EXERCISE GOAL:
Give back exactly the lines running from the line with "You are a computer-use agent. The" to the end of the entries, and only those lines.

◆ ◆ ◆ ◆

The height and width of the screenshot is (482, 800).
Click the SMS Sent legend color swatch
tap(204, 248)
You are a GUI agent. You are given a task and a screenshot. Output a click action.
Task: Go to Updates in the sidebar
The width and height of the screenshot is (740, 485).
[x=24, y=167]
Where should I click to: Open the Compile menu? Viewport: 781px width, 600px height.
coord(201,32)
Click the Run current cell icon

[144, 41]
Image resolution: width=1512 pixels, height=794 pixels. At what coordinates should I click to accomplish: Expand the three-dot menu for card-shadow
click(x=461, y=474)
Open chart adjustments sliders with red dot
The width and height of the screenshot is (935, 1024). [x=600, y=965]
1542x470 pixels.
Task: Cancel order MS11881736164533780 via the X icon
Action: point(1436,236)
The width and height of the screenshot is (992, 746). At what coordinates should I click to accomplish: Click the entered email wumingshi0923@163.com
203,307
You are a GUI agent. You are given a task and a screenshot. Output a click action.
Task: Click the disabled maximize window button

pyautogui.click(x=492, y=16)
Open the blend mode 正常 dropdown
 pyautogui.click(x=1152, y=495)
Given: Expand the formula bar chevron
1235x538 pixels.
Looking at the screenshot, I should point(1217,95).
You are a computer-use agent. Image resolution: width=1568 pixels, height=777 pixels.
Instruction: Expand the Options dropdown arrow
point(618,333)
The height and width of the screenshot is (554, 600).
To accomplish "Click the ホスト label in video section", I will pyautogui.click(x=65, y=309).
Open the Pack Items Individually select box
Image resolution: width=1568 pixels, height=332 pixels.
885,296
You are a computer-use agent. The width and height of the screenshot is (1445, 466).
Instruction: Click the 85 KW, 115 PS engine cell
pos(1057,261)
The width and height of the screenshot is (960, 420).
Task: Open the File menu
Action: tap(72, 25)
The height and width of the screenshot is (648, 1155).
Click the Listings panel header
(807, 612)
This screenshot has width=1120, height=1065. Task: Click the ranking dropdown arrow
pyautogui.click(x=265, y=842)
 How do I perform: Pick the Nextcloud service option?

◆ ◆ ◆ ◆

ANSWER SPACE:
You are a computer-use agent. The width and height of the screenshot is (1445, 466).
Instruction: Click the 85 KW, 115 PS engine cell
pos(1057,261)
The width and height of the screenshot is (960, 420).
Task: Open the File menu
Action: tap(72, 25)
The height and width of the screenshot is (648, 1155).
Click the Listings panel header
(807, 612)
This screenshot has width=1120, height=1065. Task: Click the ranking dropdown arrow
pyautogui.click(x=265, y=842)
 How do I perform: Pick the Nextcloud service option?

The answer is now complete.